Fate decided to intervene and make their dream become reality.

“Each semester I lecture at the International Centre for Photography. One of the students was a producer at The Today Show, a major morning news program,” says Bob.

“He told me that when I was ready to go with the book he would take the story to his team and get us on the show.”

Linda and Bob decided to self-publish the book and raise money through the sale of prints Bob had taken wearing his pink tutu.

“Linda sent out letters with our mission statement to potential buyers.  It was picked up by a New York newspaper and true to my friend’s word within a month we were interviewed by Matt Lauer on The Today Show.

“We sold enough prints that day to just about cover the cost to self-publish the book. From there the attention from the media was phenomenal, not just in the US but in other countries.  Linda and I were speechless as we never anticipated that our story would have such an impact.”

Through social media Linda and Bob’s story continues to be shared worldwide.  The proceeds of the book Ballerina (now sold out) and a subsequent calendar along with the prints and other products sold through their non-profit website enables them to help many other cancer patients struggling to meet the unfunded hidden costs.

“We never thought it would have this kind of impact and are honoured that so many people have become part of our “family.”

Brandenburger Tor. Berlin, Germany. 2013.  Copyright Bob Carey
Brandenburger Tor. Berlin, Germany. 2013. Copyright Bob Carey

Bob has invested in four tutus over 13 years as he takes photos in all sorts of weather and conditions.

“It’s not about being hot, cold or wet.  It’s about being vulnerable, similar to those experiencing an illness.”

Linda has an exceptional “bag of love” that has supported her through the dark times bringing her much joy and heart felt love.

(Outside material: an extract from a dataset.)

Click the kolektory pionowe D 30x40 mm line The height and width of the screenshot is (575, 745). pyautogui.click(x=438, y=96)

“The bag of love contains the cards that I received in the first six to nine months after I was diagnosed with breast cancer.”

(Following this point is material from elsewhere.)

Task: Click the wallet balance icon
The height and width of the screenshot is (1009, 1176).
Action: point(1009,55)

One particular card holds special memories for Linda which is from her friends in Phoenix after her and Bob had just moved to New York.

An excerpt reads “Linda, I have had the privilege of seeing how many people love you.  Your friends all wish we could be there to help as you recover.  In fact I think we would be lining up over who would get to visit and bring dinner to you each day if we were all in the same city.

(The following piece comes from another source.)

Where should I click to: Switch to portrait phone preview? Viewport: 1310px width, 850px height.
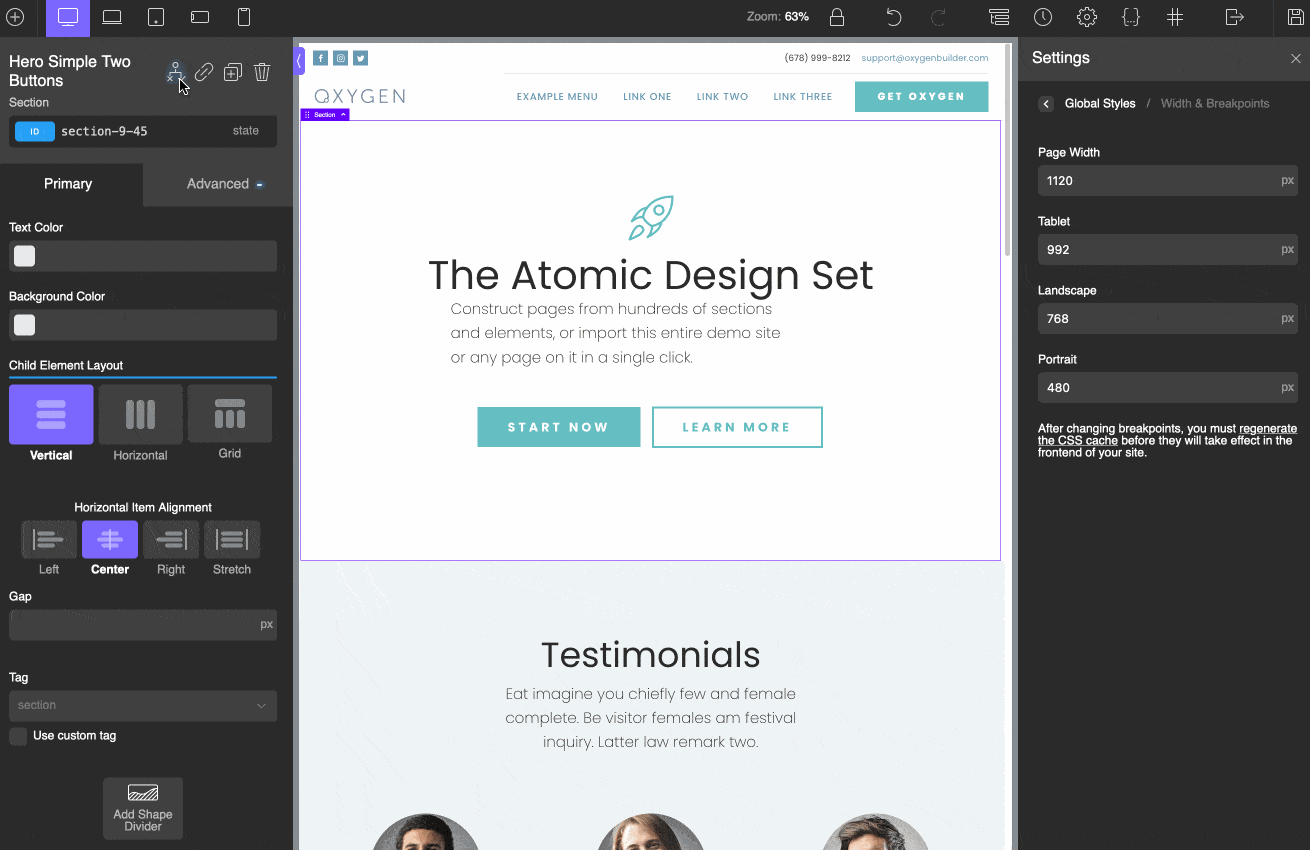point(243,17)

“Since there is distance between us right now we are reaching out to you in the only way we can.  We want to give you the things you need or want as you go through the therapies and recover.

“Too tired to cook – dinner is on us.

“Want to try out reiki or some other alternative therapy – try it out on us.

“Need a book to inform you or a book to escape to – we can give you that.

“We want to give you the opportunity to do these things that would heal you and know that these gifts come with love from all of us, your dear friends.

Linda continues “They sent me a cheque with the card and when I opened it I probably cried for half an hour.  This beautiful card just means so much to me. When I felt really alone I had a lot of support and I know that, so to all of you whose names are on this card I say thank-you, thank-you and thank-you again for all of this love.”

Lot 59. Arizona State University Copyright Bob Carey
Lot 59. Arizona State University Copyright Bob Carey

Linda and Bob’s own experiences have made them very aware of the logistics involved in every-day life and are always looking for others that they can support.

“We currently work with four small non-profit cancer helping organisations but we are always looking for others that share a similar mission.

“We’ll be able to help with transportation to doctor appointments; wigs; lymphedema sleeves; childcare and counselling.

“To help distribute the funds we’ve partnered with CancerCare  a nationally run non-profit and For 3 Sisters, a non-profit that support men and women in their journey with breast cancer.”

Linda and Bob both deeply love, care and support each other.

“My focus is about real life and moving forward in life and he helps me do that,” says Linda Carey

“The photos made her feel good and she likes to laugh,” adds Bob Carey.